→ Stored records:
** begin **
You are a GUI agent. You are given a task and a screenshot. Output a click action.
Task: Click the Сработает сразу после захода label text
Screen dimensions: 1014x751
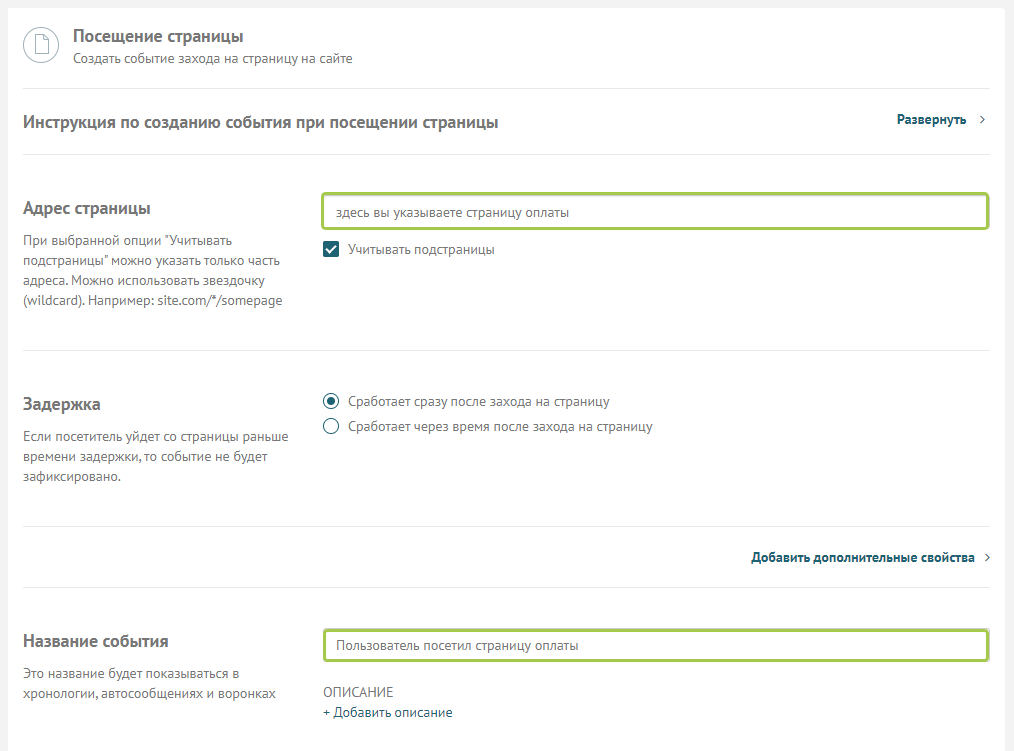click(478, 402)
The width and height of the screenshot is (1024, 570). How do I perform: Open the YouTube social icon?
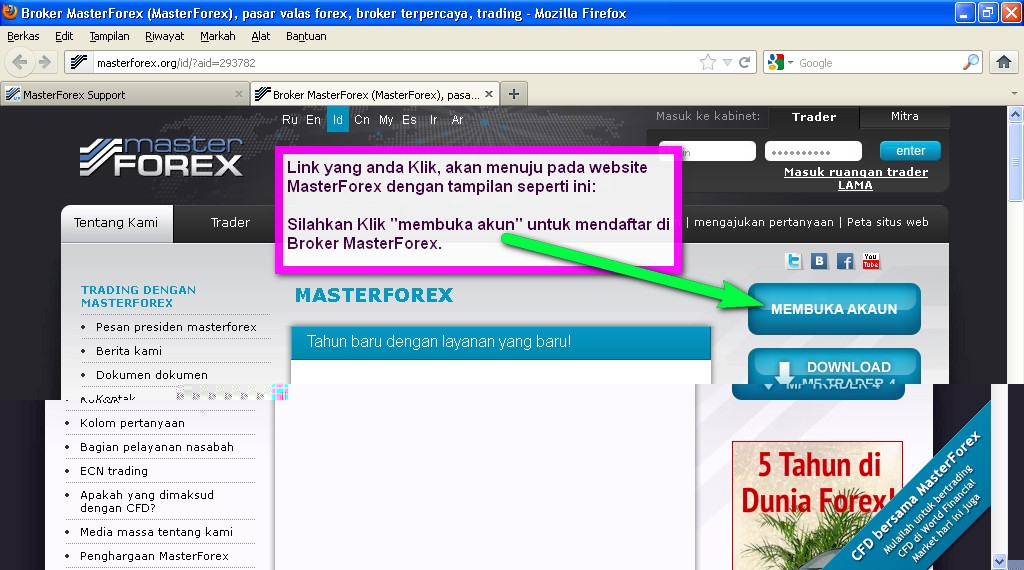[871, 262]
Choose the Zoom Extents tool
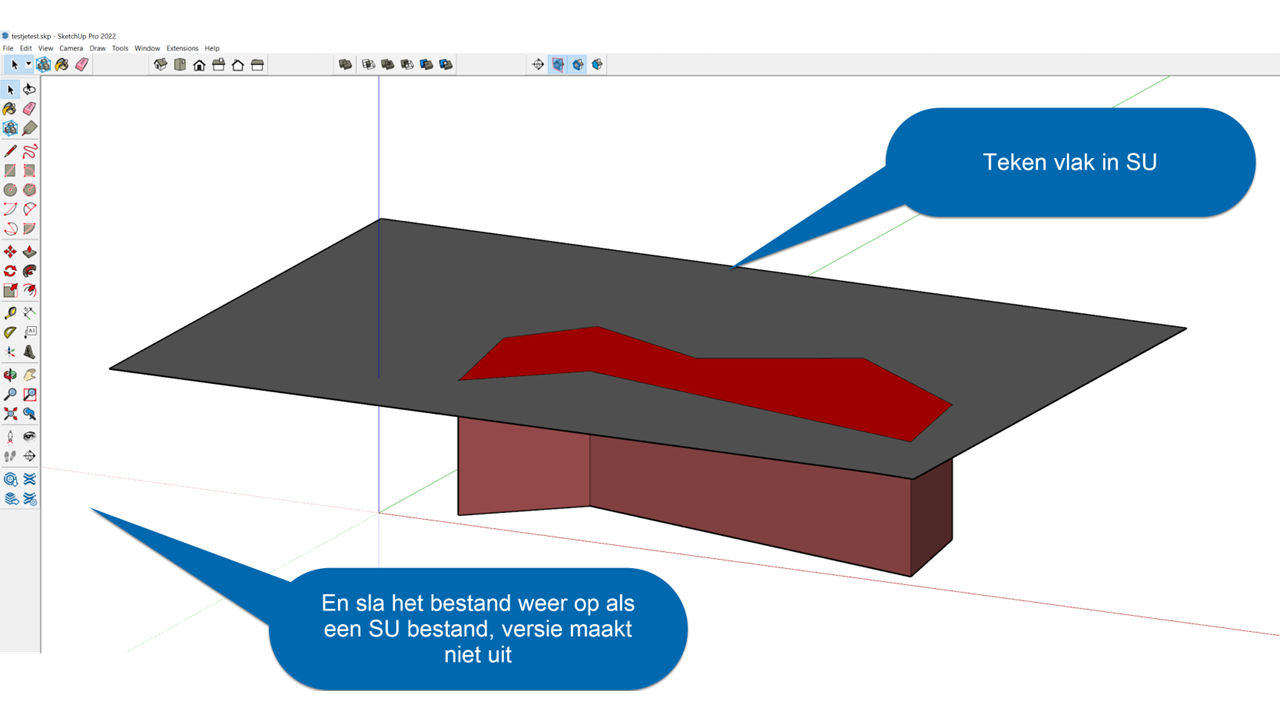1280x720 pixels. click(10, 414)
** end **
→ What is expected:
Can you convert every line of the entries above into a numbered list, skipping any blank lines and leaving the pictures out?

→ Solution for this problem:
1. You are a GUI agent. You are given a task and a screenshot. Output a click action.
2. Task: Click the Сработает сразу после захода label text
3. Screen dimensions: 1014x751
4. click(478, 402)
5. The width and height of the screenshot is (1024, 570). How do I perform: Open the YouTube social icon?
6. [871, 262]
7. Choose the Zoom Extents tool
8. 1280x720 pixels. click(10, 414)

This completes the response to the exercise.